The existing, southern segment of the Keystone oil pipeline system has pumped its billionth barrel, owner TransCanada Corp. said Monday.
The company is using the milestone to promote the safety of its pipeline and push the Obama administration to approve the highly controversial northern segment, known as Keystone XL.
“To put this achievement in perspective, it would take approximately 1.7 million train cars or 3.3 million trucks to transport one billion barrels of crude oil,” he continued.
The Keystone system began operating in 2010. It carries crude from Cushing, Okla. — a major hub for oil transportation — to refineries on Texas’s coast and in Illinois.
Its regulatory approval took only two years, and President Obama spoke at a ceremony celebrating its opening.
That’s in stark contrast to the Keystone XL segment, which would link oil sands producers in Alberta, Canada, to the existing segment and on to Texas.

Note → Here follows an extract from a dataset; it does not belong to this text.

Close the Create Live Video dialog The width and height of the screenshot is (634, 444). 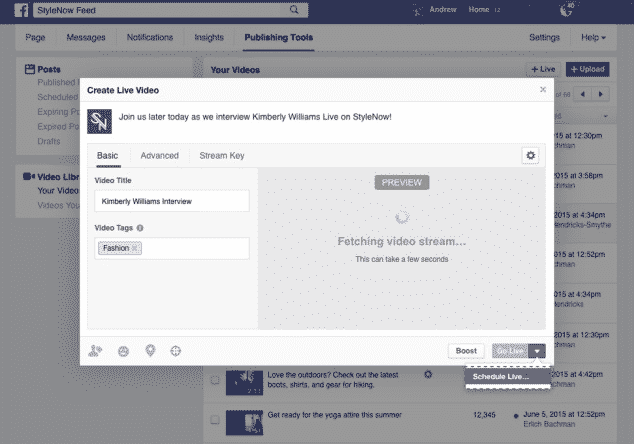[x=543, y=89]
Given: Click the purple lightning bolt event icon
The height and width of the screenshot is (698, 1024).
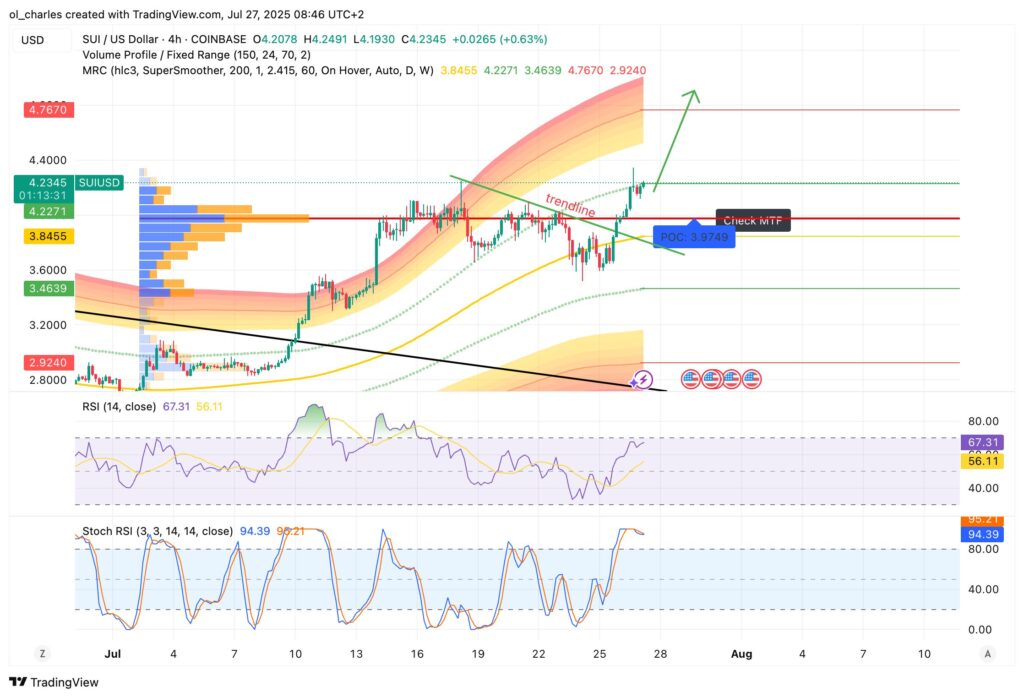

The XL portion has been seeking a permit from Obama for nearly seven years, as environmentalists, Democrats and others have argued that it would be harmful to the environment.
But TransCanada disagrees, as do the oil industry, Republicans and some Democrats.
“Identical to Keystone, Keystone XL will reduce GHG emissions and improve public safety by transporting crude oil via pipeline versus rail,” Girling said in his statement. “Keystone XL will also create tens of thousands of jobs, and oil imported from Venezuela and the Middle East would be replaced with American and Canadian oil.”